START
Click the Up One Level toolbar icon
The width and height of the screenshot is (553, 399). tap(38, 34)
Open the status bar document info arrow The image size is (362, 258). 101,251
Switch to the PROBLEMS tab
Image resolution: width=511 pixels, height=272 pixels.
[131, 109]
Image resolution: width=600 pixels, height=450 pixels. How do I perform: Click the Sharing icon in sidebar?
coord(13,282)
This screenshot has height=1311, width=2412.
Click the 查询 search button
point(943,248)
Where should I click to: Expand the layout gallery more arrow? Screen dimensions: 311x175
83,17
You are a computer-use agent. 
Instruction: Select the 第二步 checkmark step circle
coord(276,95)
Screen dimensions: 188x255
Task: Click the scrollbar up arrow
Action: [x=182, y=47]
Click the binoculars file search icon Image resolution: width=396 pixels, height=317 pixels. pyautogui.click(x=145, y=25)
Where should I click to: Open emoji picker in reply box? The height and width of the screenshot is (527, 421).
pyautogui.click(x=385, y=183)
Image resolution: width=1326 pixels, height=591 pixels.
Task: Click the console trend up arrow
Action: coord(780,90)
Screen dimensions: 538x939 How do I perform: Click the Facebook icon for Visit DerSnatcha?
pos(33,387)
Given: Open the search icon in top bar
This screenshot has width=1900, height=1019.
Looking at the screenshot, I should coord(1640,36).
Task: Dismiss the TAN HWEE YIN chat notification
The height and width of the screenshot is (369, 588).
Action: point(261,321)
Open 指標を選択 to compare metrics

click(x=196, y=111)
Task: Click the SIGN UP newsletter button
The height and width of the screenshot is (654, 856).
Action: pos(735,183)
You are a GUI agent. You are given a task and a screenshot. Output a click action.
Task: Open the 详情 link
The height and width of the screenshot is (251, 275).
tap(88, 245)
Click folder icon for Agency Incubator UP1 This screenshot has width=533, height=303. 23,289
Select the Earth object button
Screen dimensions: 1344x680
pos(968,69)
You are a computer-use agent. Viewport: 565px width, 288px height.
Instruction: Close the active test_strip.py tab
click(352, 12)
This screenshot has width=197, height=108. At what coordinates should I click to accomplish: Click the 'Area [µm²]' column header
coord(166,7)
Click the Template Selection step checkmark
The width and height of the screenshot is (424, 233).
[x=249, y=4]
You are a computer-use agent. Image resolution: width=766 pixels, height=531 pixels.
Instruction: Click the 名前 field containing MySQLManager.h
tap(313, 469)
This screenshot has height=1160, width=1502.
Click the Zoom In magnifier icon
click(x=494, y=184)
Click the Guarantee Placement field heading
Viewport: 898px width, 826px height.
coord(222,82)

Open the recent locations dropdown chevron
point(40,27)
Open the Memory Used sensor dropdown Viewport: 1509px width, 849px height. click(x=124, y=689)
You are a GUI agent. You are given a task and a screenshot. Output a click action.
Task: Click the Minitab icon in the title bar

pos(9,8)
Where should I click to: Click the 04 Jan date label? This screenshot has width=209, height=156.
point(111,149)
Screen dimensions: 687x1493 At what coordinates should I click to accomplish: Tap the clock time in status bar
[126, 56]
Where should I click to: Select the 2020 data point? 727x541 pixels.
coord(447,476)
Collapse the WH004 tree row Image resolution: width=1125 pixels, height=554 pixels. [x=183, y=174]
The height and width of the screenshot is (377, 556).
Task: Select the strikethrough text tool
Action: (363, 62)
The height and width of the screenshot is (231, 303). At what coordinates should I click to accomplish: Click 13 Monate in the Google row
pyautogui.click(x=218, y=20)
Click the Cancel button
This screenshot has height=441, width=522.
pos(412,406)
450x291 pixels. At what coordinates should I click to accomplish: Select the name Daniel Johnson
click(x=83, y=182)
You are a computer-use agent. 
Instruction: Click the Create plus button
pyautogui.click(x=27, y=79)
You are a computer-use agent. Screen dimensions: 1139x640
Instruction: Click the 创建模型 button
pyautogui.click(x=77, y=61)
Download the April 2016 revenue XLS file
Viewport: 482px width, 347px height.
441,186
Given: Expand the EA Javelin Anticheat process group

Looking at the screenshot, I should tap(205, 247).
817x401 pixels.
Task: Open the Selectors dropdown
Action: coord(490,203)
END
:: PROBLEM TO WORK ON ::
Rewrite all the records above, changing "binoculars" to "magnifier" and leaving everything else as it is.

:: TASK OUTPUT ::
Click the Up One Level toolbar icon
The width and height of the screenshot is (553, 399). tap(38, 34)
Open the status bar document info arrow The image size is (362, 258). 101,251
Switch to the PROBLEMS tab
Image resolution: width=511 pixels, height=272 pixels.
[131, 109]
Image resolution: width=600 pixels, height=450 pixels. How do I perform: Click the Sharing icon in sidebar?
coord(13,282)
This screenshot has height=1311, width=2412.
Click the 查询 search button
point(943,248)
Where should I click to: Expand the layout gallery more arrow? Screen dimensions: 311x175
83,17
You are a computer-use agent. 
Instruction: Select the 第二步 checkmark step circle
coord(276,95)
Screen dimensions: 188x255
Task: Click the scrollbar up arrow
Action: [x=182, y=47]
Click the magnifier file search icon Image resolution: width=396 pixels, height=317 pixels. pyautogui.click(x=145, y=25)
Where should I click to: Open emoji picker in reply box? The height and width of the screenshot is (527, 421).
pyautogui.click(x=385, y=183)
Image resolution: width=1326 pixels, height=591 pixels.
Task: Click the console trend up arrow
Action: coord(780,90)
Screen dimensions: 538x939 How do I perform: Click the Facebook icon for Visit DerSnatcha?
pos(33,387)
Given: Open the search icon in top bar
This screenshot has width=1900, height=1019.
Looking at the screenshot, I should coord(1640,36).
Task: Dismiss the TAN HWEE YIN chat notification
The height and width of the screenshot is (369, 588).
Action: point(261,321)
Open 指標を選択 to compare metrics

click(x=196, y=111)
Task: Click the SIGN UP newsletter button
The height and width of the screenshot is (654, 856).
Action: pos(735,183)
You are a GUI agent. You are given a task and a screenshot. Output a click action.
Task: Open the 详情 link
The height and width of the screenshot is (251, 275).
tap(88, 245)
Click folder icon for Agency Incubator UP1 This screenshot has width=533, height=303. 23,289
Select the Earth object button
Screen dimensions: 1344x680
pos(968,69)
You are a computer-use agent. Viewport: 565px width, 288px height.
Instruction: Close the active test_strip.py tab
click(352, 12)
This screenshot has width=197, height=108. At what coordinates should I click to accomplish: Click the 'Area [µm²]' column header
coord(166,7)
Click the Template Selection step checkmark
The width and height of the screenshot is (424, 233).
[x=249, y=4]
You are a computer-use agent. Image resolution: width=766 pixels, height=531 pixels.
Instruction: Click the 名前 field containing MySQLManager.h
tap(313, 469)
This screenshot has height=1160, width=1502.
Click the Zoom In magnifier icon
click(x=494, y=184)
Click the Guarantee Placement field heading
Viewport: 898px width, 826px height.
coord(222,82)

Open the recent locations dropdown chevron
point(40,27)
Open the Memory Used sensor dropdown Viewport: 1509px width, 849px height. click(x=124, y=689)
You are a GUI agent. You are given a task and a screenshot. Output a click action.
Task: Click the Minitab icon in the title bar

pos(9,8)
Where should I click to: Click the 04 Jan date label? This screenshot has width=209, height=156.
point(111,149)
Screen dimensions: 687x1493 At what coordinates should I click to accomplish: Tap the clock time in status bar
[126, 56]
Where should I click to: Select the 2020 data point? 727x541 pixels.
coord(447,476)
Collapse the WH004 tree row Image resolution: width=1125 pixels, height=554 pixels. [x=183, y=174]
The height and width of the screenshot is (377, 556).
Task: Select the strikethrough text tool
Action: (363, 62)
The height and width of the screenshot is (231, 303). At what coordinates should I click to accomplish: Click 13 Monate in the Google row
pyautogui.click(x=218, y=20)
Click the Cancel button
This screenshot has height=441, width=522.
pos(412,406)
450x291 pixels. At what coordinates should I click to accomplish: Select the name Daniel Johnson
click(x=83, y=182)
You are a computer-use agent. 
Instruction: Click the Create plus button
pyautogui.click(x=27, y=79)
You are a computer-use agent. Screen dimensions: 1139x640
Instruction: Click the 创建模型 button
pyautogui.click(x=77, y=61)
Download the April 2016 revenue XLS file
Viewport: 482px width, 347px height.
441,186
Given: Expand the EA Javelin Anticheat process group

Looking at the screenshot, I should tap(205, 247).
817x401 pixels.
Task: Open the Selectors dropdown
Action: coord(490,203)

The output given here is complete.